Aunque es bien cierto que el trabajo, los tiempos de descanso, la visita a un amigo, el deporte, pueden ser camino para llevar a Dios a esas personas, también lo han de ser las contradicciones de un ambiente abierta o solapadamente contrario a la fe. Esa puede ser una ocasión muy oportuna para ejercitarnos en la caridad, apreciando y tratando bien incluso a quienes no nos comprenden o nos tratan mal. San Policarpo, obispo y mártir, en su Carta a los Filipenses que hoy recoge la Liturgia de las Horas, les exhortaba a abstenerse “de la maldición y de los falsos testimonios, no devolviendo mal por mal, o insulto por insulto, ni golpe por golpe, ni maldición por maldición, sino recordando más bien aquellas palabras del Señor, que nos enseña: no juzguéis, y no os juzgarán; perdonad, y seréis perdonados; compadeced, y seréis compadecidos. La medida que uséis la usarán con vosotros. Y: dichosos los pobres y los perseguidos, porque de ellos es el reino de Dios”7. No reaccionaremos de modo adusto, no devolveremos mal por mal; la defensa, cuando sea oportuna, la llevaremos a cabo respetando a las personas. Y trataremos de enseñar, con todos los medios a nuestro alcance, que el motor que mueve nuestra vida es la caridad de Cristo. Todo apostolado llevado a cabo a la sombra de la Cruz es siempre fecundo.

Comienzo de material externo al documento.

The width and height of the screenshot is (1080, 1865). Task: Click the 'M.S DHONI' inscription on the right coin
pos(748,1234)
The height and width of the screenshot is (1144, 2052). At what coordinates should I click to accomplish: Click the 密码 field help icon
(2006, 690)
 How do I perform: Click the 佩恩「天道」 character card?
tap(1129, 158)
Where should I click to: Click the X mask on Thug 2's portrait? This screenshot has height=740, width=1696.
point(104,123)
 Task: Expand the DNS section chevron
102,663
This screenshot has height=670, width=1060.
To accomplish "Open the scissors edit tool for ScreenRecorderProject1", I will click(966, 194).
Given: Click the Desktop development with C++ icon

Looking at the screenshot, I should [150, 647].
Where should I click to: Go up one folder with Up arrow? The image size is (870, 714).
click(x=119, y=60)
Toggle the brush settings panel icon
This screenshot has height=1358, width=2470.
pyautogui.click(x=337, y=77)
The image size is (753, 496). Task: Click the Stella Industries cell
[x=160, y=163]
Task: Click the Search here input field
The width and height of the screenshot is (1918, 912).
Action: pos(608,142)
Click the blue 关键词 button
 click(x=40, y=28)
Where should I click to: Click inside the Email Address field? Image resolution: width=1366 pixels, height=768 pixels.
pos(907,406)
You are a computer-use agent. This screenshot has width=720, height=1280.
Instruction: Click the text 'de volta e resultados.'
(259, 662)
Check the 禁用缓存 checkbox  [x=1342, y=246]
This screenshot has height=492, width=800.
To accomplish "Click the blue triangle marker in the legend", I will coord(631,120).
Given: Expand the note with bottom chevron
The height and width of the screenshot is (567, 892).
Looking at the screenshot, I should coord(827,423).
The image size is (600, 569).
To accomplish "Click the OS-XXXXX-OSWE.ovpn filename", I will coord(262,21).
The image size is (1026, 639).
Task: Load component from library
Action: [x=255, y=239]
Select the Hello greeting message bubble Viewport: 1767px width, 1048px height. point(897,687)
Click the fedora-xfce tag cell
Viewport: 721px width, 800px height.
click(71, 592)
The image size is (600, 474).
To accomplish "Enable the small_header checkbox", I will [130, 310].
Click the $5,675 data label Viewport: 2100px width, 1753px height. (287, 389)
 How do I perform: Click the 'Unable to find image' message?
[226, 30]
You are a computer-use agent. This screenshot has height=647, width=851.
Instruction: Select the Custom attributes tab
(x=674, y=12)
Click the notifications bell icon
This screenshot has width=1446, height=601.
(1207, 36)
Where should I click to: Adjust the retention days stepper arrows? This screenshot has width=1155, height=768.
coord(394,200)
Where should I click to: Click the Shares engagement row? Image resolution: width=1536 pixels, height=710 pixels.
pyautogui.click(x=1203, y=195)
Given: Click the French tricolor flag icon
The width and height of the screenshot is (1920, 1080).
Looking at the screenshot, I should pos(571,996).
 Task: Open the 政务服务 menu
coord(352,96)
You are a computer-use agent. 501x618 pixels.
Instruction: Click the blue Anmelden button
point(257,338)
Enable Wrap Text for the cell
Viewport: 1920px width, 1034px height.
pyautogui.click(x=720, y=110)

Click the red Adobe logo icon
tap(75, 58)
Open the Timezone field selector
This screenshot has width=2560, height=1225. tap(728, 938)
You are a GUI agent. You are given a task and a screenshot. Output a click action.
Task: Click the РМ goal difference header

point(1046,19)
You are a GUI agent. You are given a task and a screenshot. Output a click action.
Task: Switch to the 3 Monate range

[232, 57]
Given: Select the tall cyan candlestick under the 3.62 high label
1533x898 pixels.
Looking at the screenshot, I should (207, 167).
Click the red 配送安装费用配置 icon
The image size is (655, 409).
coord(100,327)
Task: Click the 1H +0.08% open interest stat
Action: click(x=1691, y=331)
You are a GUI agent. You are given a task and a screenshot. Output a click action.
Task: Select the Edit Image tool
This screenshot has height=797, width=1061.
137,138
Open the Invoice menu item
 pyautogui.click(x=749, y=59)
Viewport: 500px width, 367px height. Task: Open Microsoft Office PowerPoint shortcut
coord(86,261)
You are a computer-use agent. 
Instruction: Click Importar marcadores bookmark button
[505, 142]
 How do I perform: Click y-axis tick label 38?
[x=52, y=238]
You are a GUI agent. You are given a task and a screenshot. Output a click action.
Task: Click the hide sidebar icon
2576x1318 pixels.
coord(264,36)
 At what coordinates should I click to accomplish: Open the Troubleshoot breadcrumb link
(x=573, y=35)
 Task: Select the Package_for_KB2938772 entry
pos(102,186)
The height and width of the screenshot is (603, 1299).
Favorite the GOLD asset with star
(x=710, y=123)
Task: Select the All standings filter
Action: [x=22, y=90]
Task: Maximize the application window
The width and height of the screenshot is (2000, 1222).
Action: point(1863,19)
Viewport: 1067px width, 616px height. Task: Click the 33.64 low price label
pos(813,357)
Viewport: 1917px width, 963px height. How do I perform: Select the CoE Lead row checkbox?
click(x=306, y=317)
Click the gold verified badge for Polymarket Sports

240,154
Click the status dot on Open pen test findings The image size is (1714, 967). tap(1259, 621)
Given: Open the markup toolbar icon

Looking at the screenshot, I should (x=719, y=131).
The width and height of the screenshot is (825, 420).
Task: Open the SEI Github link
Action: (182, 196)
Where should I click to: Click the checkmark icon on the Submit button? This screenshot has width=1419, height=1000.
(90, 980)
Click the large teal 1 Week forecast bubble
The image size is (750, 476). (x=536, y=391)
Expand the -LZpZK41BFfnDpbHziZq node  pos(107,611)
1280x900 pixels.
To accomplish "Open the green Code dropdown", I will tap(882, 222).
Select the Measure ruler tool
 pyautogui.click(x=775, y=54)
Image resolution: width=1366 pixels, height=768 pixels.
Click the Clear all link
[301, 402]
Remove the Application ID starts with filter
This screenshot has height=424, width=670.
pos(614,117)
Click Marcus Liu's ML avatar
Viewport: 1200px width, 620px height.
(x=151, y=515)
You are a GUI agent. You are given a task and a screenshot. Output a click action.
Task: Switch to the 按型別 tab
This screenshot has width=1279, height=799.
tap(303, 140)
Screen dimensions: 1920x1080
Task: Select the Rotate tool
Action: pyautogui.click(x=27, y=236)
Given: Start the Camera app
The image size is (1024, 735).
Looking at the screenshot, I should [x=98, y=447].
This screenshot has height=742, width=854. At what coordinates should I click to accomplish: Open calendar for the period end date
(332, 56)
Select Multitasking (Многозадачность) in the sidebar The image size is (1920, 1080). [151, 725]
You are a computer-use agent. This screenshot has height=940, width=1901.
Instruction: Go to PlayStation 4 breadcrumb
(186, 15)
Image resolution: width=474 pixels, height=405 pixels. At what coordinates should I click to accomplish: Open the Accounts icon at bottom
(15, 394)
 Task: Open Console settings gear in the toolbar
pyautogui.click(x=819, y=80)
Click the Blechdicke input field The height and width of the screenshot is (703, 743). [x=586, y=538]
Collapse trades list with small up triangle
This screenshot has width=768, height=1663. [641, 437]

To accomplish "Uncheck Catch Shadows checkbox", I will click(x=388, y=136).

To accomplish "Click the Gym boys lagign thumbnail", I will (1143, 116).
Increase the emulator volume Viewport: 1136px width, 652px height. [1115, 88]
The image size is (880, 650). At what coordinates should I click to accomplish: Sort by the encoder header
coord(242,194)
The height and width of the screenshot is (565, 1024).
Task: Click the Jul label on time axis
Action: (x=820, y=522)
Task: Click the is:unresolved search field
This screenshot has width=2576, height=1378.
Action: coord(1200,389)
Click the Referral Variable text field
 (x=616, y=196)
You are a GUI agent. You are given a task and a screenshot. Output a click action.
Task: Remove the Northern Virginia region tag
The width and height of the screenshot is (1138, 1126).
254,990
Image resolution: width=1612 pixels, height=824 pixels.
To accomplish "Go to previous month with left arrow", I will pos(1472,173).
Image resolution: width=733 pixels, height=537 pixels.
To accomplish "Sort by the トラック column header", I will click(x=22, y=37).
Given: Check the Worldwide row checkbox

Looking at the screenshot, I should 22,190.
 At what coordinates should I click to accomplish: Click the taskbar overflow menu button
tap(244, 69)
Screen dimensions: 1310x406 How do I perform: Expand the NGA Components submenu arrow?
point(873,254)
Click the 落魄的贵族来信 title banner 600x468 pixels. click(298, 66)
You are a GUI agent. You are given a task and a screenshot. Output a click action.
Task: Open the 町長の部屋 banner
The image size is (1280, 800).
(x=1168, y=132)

— La caridad, vínculo de unión y fundamento del apostolado.

Sea cual fuere el modo apostólico al que el cristiano se sienta llamado y las circunstancias en las que haya de ejercerlo, la caridad ha de ir siempre por delante. En esto conocerán todos que sois mis discípulos, había anunciado el Señor8.
Cuando San Pablo escribe a los cristianos de Tesalónica y les recuerda su estancia entre ellos, les dice: Como un padre a sus hijos –lo sabéis bien–, a cada uno os alentamos y consolamos, exhortándoos a que caminaseis de una manera digna ante Dios, que os llama a su Reino y a su gloria9A cada uno, escribe el Apóstol, pues no se limitó a predicar en la sinagoga o en otros lugares públicos, como solía hacer. Se ocupó de cada persona en particular; con el calor de la amistad supo dar a cada uno aliento y consuelo, y les enseñaba cómo debían comportarse. Así hemos de procurar hacer nosotros con aquellos con quienes compartimos el mismo lugar de trabajo, el mismo hogar, la misma clase..., la vecindad. Acercarnos primero con la caridad bien vivida, base de todo apostolado, apreciando de corazón a quienes nos rodean aunque al principio pueda resultar difícil el trato; sin permitir que defectos, aparentes o reales, nos separen de ellos. “La obra de la evangelización supone, en el evangelizador, un amor fraternal siempre creciente hacia aquellos a los que evangeliza”10. En cada uno vemos a un hijo de Dios de valor infinito, y esto nos lleva a un aprecio sincero, que está por encima de los defectos, de los modos de ser...
Quienes hemos recibido el don de la fe sentimos la necesidad de comunicarla a los demás, haciéndoles partícipes del gran hallazgo de nuestra vida. Esta misión, como vemos frecuentemente en la vida de los primeros cristianos, no es competencia exclusiva de los pastores de almas, es tarea de todos, cada uno según sus peculiares circunstancias y la llamada que ha recibido del Señor. Examinemos hoy si la influencia cristiana que ejercemos a nuestro alrededor es la que espera el Señor. No olvidemos las consoladoras palabras de Jesús, que también leemos en el Evangelio de la Misa: Y cualquiera que os dé de beber un vaso de agua en mi nombre, porque sois de Cristo, en verdad os digo que no perderá su recompensa. ¿Qué nos tendrá preparado el Señor a nosotros si a lo largo de la vida hemos procurado que se acerquen a Él tantas almas?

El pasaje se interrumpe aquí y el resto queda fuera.